Tenho a sensação de que o bastão cinematográfico pode acabar sendo tirado de Rick Berman, da mesma forma que foi feito com Gene Roddenberry depois do primeiro filme de cinema. Num chute ainda mais desvairado, acho que alguma coisa na linha da antiga idéia de Harve Bennett para o sexto filme da série, envolvendo novos (e baratos) atores numa versão mais jovem dos personagens clássicos, pode acabar sendo invocada. Quem sabe para os 40 anos de Jornada, Kirk e Spock não estarão de volta aos cinemas, relembrando seus velhos tempos de Academia? Eu não descartaria tão depressa essa opção… mas só o tempo dirá o que o futuro reserva. E para 2003 não devemos ter muitas notícias do futuro cinematográfico da franquia.

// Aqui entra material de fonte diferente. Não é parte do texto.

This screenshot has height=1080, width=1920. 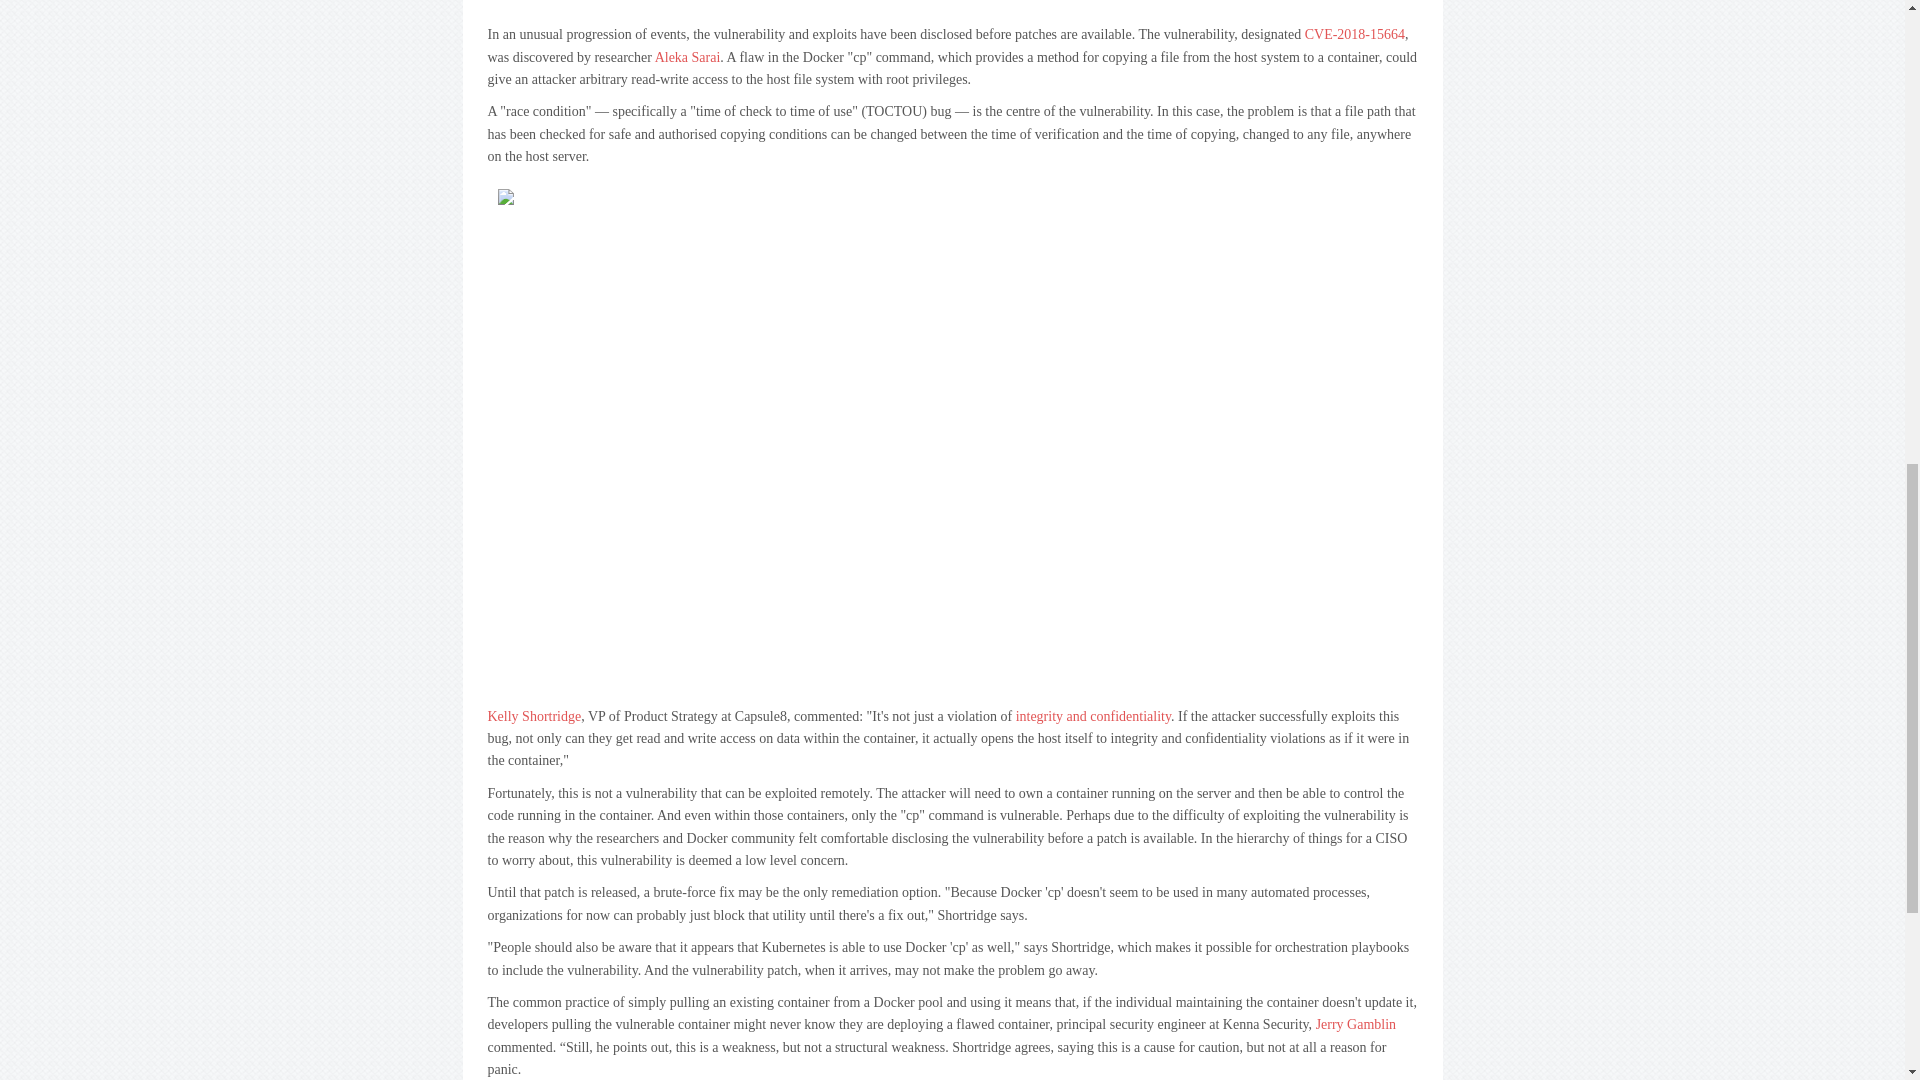 What do you see at coordinates (1355, 1024) in the screenshot?
I see `Jerry Gamblin` at bounding box center [1355, 1024].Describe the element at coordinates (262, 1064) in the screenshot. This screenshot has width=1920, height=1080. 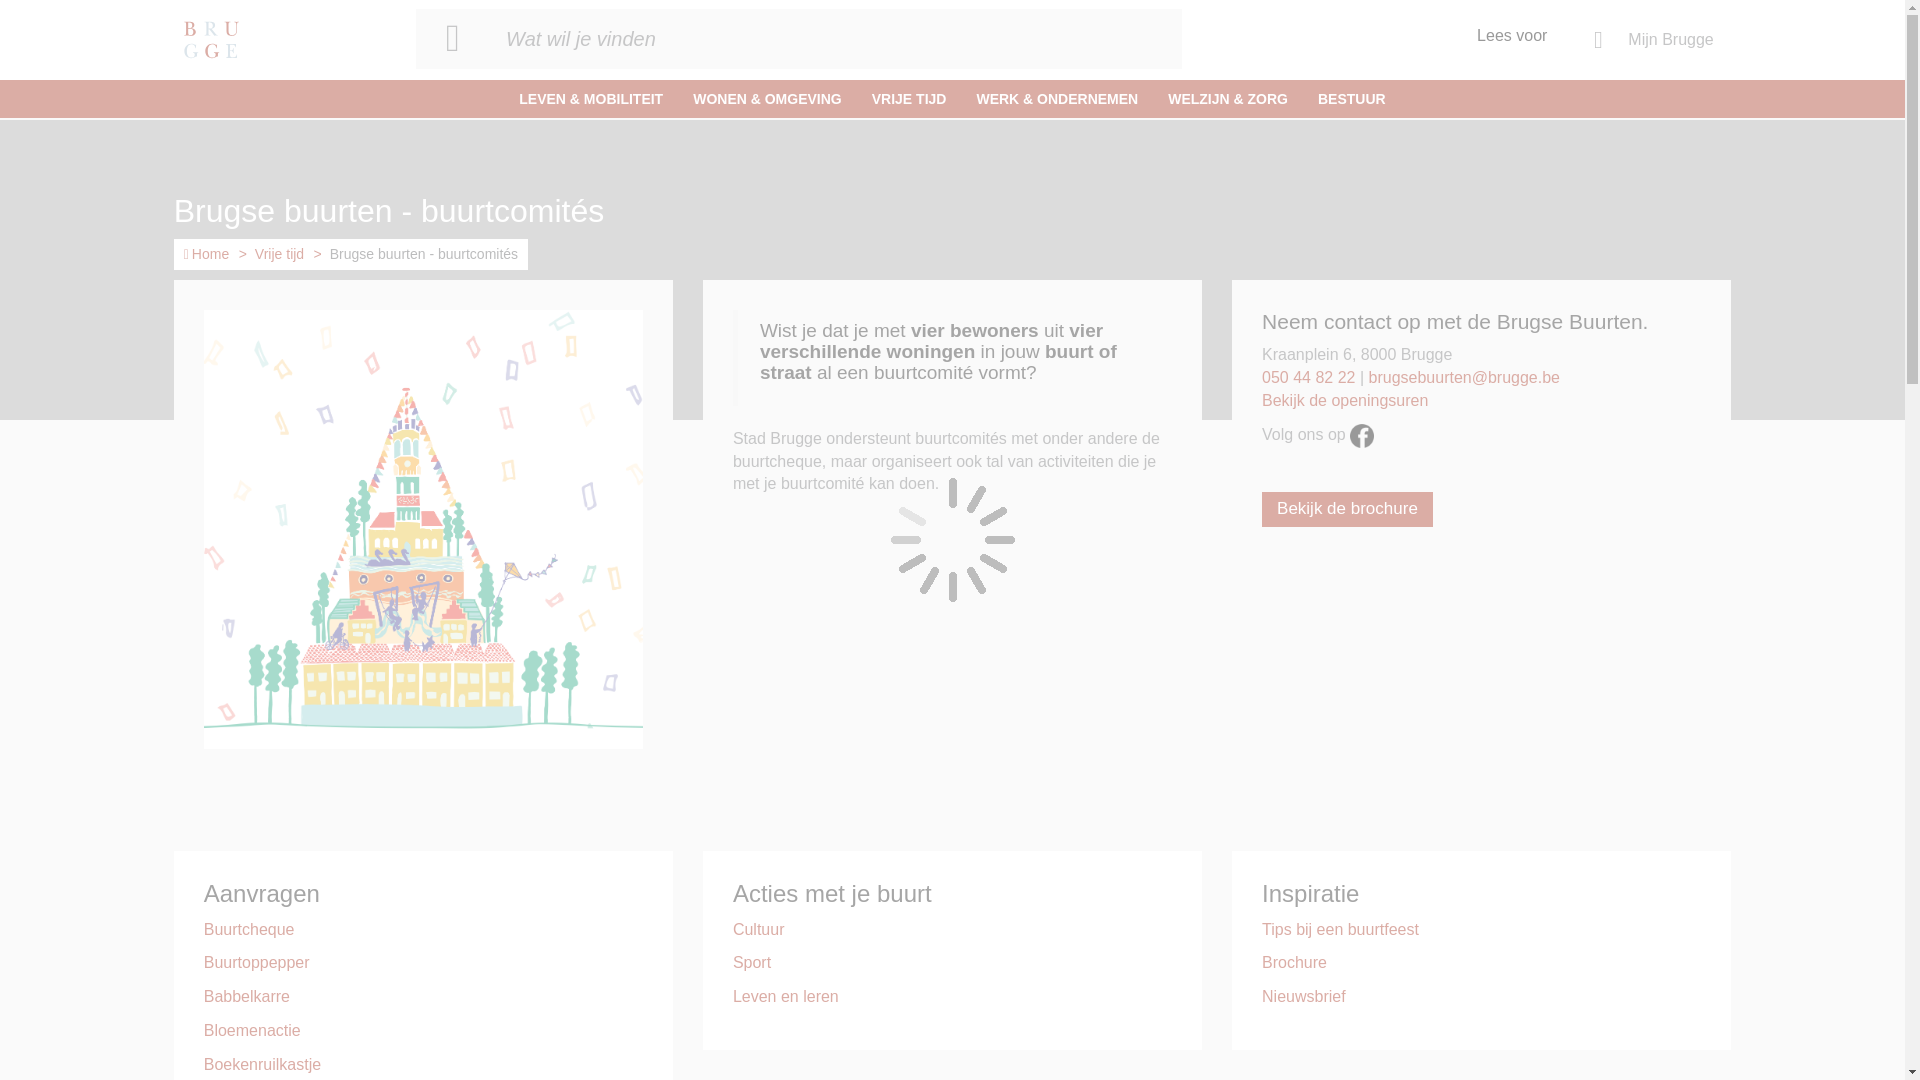
I see `Boekenruilkastje` at that location.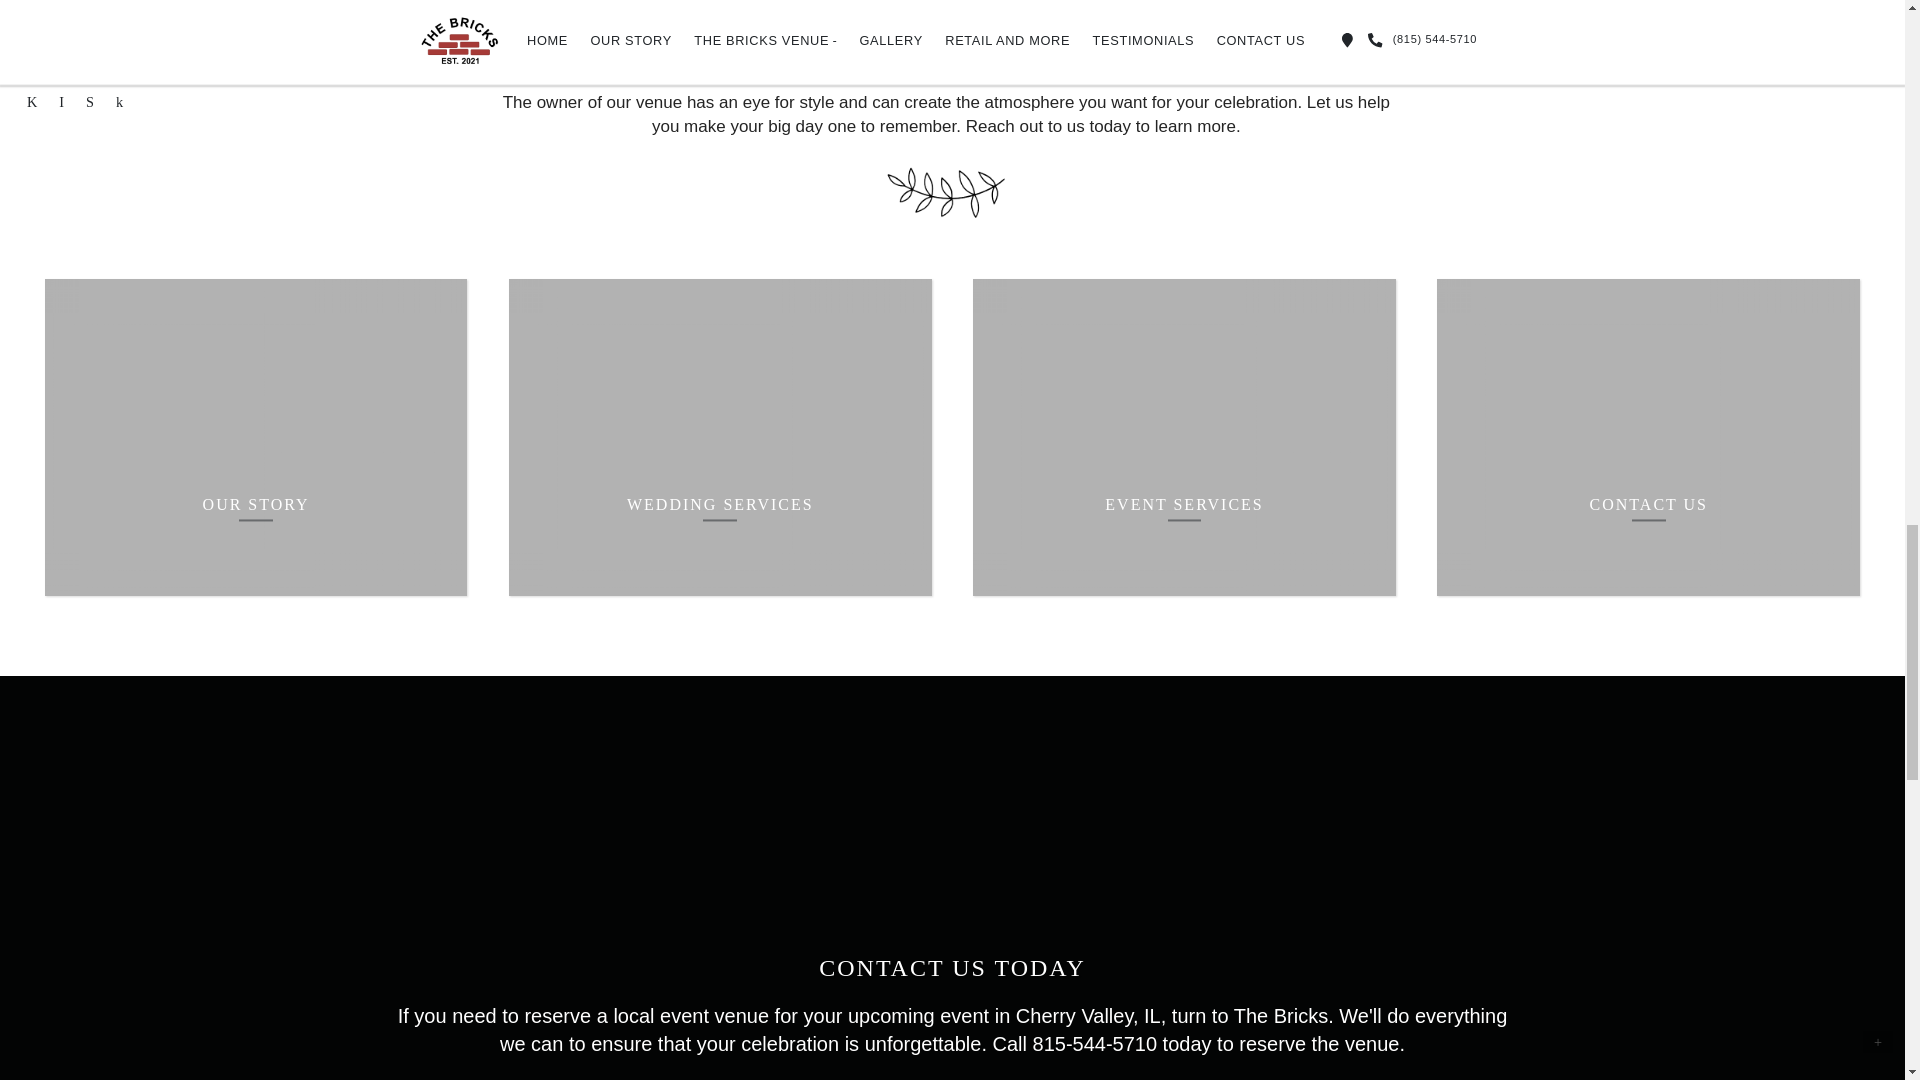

No campo televisivo, Enterprise ainda deve continuar entre nós. Por piores que estejam os índices de audiência, a gama de produtos licenciados, os direitos de exibição em syndication, a venda de DVDs e a manutenção da marca Jornada nas Estrelas no mercado vão garantir a existência da série por suas sete temporadas programadas. Um cancelamento está fora de cogitação.

Mas podemos (e devemos) esperar novidades. A série deve tomar direções inesperadas, tanto em termos criativos como nos bastidores. É aguardar; os próximos meses (e temporadas) serão bastante interessantes.

No final das contas, Jornada nas Estrelas de fato enfrenta um momento difícil. Nunca a popularidade da série esteve tão baixa e a conjuntura, exigindo tantas mudanças. A última vez que isso aconteceu foi no cancelamento da série original, em 1969. Quem viveu os últimos 30 anos sabe que aquele estava longe de ser o apocalipse. Que venham os próximos 30!